Throughout the ages, people have built societies designed to support the emotional, mental, physical and spiritual well-being of its citizens. Any ruling authority realizes, at some point, that happy people are easier to manage then unhappy ones. Left unhappy long enough, and even the most suppressed populations will revolt.
So in this article, we will look at how our happiness can be affected by four traits mentioned above.
1. Emotional and Mental Happiness:
It seems to me that our happiness is often co-dependent. This means our mind and emotions need to be in-sync for us to be happy. We use the term feeling happy, but to be more realistic we should say thinking happy.
There are some interesting findings, through brain imaging studies, which have proved how the brain regulates emotions. Here is a quote from an article entitled Brain Activity Regulates Emotions by Rick Nauert PHD.

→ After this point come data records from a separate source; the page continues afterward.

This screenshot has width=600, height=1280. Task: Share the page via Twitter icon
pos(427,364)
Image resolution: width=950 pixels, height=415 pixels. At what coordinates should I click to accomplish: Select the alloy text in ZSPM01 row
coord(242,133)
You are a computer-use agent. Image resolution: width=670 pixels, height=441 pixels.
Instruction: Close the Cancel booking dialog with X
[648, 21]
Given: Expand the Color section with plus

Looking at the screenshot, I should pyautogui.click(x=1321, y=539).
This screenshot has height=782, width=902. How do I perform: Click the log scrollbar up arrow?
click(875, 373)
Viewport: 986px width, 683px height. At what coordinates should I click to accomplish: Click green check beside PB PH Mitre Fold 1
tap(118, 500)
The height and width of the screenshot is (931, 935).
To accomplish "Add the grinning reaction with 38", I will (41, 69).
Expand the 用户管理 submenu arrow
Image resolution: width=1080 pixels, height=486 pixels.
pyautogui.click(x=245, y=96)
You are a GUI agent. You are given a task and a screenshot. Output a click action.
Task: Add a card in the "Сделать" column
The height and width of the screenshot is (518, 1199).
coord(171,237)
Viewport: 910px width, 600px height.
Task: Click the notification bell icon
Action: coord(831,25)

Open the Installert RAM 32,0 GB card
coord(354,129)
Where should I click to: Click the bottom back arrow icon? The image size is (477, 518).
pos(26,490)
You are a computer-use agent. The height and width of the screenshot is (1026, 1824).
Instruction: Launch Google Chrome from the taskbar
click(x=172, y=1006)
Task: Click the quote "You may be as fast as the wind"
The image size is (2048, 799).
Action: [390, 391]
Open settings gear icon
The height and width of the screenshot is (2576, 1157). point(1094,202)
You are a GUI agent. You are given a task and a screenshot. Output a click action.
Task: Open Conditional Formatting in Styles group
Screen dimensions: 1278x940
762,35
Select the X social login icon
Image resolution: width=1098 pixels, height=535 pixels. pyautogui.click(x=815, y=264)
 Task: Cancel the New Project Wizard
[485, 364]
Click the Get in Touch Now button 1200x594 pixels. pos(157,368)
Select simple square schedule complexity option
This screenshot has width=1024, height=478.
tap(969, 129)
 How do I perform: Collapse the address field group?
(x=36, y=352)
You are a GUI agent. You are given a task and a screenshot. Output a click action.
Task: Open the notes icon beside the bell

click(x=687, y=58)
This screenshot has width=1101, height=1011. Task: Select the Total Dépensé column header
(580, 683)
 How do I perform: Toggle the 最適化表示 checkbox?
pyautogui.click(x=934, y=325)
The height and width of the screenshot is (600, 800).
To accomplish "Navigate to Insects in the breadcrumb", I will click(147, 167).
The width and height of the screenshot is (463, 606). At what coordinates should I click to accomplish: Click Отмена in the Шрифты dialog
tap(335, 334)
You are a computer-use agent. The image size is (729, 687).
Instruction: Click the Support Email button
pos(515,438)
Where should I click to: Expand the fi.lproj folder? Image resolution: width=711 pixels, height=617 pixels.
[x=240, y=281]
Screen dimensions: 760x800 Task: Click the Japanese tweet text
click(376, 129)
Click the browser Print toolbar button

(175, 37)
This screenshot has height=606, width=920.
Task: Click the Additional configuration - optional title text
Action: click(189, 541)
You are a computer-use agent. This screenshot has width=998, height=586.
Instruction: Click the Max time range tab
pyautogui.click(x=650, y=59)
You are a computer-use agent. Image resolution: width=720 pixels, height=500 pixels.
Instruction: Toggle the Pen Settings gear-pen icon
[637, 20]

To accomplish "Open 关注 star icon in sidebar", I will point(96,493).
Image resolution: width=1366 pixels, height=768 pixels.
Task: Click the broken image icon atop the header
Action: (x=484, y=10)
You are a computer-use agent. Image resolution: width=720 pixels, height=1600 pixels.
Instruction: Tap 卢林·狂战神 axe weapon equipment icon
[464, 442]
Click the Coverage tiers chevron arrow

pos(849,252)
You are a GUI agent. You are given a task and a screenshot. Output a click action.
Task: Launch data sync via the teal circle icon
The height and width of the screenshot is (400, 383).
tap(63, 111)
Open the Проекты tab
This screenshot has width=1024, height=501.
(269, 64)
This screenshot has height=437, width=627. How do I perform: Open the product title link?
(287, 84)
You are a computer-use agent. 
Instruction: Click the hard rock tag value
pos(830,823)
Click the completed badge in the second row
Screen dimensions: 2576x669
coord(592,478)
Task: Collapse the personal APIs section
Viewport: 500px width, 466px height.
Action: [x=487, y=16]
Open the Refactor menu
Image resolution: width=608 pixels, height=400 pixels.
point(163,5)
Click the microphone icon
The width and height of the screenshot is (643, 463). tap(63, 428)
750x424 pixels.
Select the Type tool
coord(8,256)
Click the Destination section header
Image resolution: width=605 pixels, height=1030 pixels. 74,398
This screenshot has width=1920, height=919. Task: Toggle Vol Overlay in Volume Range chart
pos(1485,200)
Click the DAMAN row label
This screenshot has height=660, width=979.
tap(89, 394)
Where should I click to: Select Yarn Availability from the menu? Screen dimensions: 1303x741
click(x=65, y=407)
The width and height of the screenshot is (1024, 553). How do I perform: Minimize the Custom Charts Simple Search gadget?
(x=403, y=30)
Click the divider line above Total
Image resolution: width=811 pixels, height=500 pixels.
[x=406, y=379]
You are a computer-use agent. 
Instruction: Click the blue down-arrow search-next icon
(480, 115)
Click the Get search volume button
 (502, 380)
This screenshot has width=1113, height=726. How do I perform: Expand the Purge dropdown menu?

“Recently developed brain-based models of emotion regulation identify the prefrontal cortex (PFC) as a key player in the cognitive regulation of emotion… Scientists think that these brain regions are involved in bringing feelings into line with what the situation demands – for example, avoiding feeling or expressing anger during a conflict with a boss… the prefrontal cortex is involved in both creating and mitigating negative emotion, depending on the contents of thought.”
There is another interesting article in the U.S. News and World Report about our feelings, and the brain’s ability to effect happiness. It’s entitled The Science of Workplace Happiness, by Robert Silverblatt. .
“Over the past several years, Dr. Richard Davidson of the University of Wisconsin has peered into the minds of monks, pored over brain scans, analyzed neural processes, and may have discovered some of the keys to manufacturing happiness…”
In one experiment, Davidson compared brain scans of Buddhist monks with those of novice meditators. At the time of the scans, both groups were engaged in compassion meditation, and yet the monks registered greater activity in the left prefrontal cortex, a part of the brain associated with happiness, than did the novices… This finding, like others in the field, suggests that certain practices can, through repetition, nurture positive emotions.
“Unsurprisingly, researchers have also linked increased levels of happiness to better-functioning immune systems and to decreased amounts of stress.”
Now obviously we still have a long way to go when it comes to the mental and emotional process in finding happiness. However, research like this has shown that the brain and emotions work hand in hand to help us experience happiness.
So let’s stop depending on our emotional state to decide happiness, and start to train our brain to find satisfaction not because of, but in conjunction with our emotions.
There are many physical actions that help us experience happiness like playing sports, dancing, eating and sex. It’s no mystery that our happiness often depends on our physical state. We could all probably write a long list of physical activities that make us happy, and a few that make us unhappy.
Think about it. It’s hard to be happy when we’re sick or in agony, and easy to be happy when we are enjoying our favorite food, or at our physical peak. Too bad our physical peaks (and foods) are so few and far between.
Understanding physical happiness is pretty easy, but let’s look at another area that’s harder to nail down – spiritual happiness.
In religious terms, happiness is often described as the state of joy. But what exactly is Joy?
Joy is like happiness, but on steroids. Many religious people have experienced joy even in most turbulent of times. This is because joy can be found in the belief in a more powerful being that cares for our welfare. There is joy to be found when we believe that someone else is in control, even when we are not.
Our spiritual belief can have a huge impact on our ability to experience joy. There is no greater feeling than knowing that our physical experience is not all there is to life. There is a quote in the bible that says, “For as the body without the spirit is dead, so faith without works is dead also” (James 2:26)
Every race on earth has a set of spiritual practices and beliefs woven into the very fabric of their society. Maslow even put spirituality at the top of his famous Maslow’s Hierarchy of Needs.
If you are not convinced, let’s look a number of recent research that shows spiritual or religious people are far more happy than their non-religious counterparts. Various titles include
- Religion ‘linked to happy life’ – A belief in God could lead to a more contented life, research suggests. -BBC News
- Why Are Religious People Happier? – Discovery.com
- Religion Makes People Happier—But Why? – U.S. News and World Report
- Defending the Faith: Religious people are happier, studies show – Desert News
Conclusion of part 2: What is Happiness
Now the definition and understanding of happiness will always be hard to nail down, regardless of surveys, news articles, research and the multitude of opinions.
This article was not trying to focus on anyone area, but to cover the basic components in understanding and experiencing happiness. So maybe it wouldn’t hurt so much to attend a church service, start praying or begin meditating. Also expanding our mental and emotional ability to experience happiness might also be a good idea.
However in the end, I like Walt Disney’s definition of happiness:
“Happiness is a state of mind, it’s just according to the way you look at things.”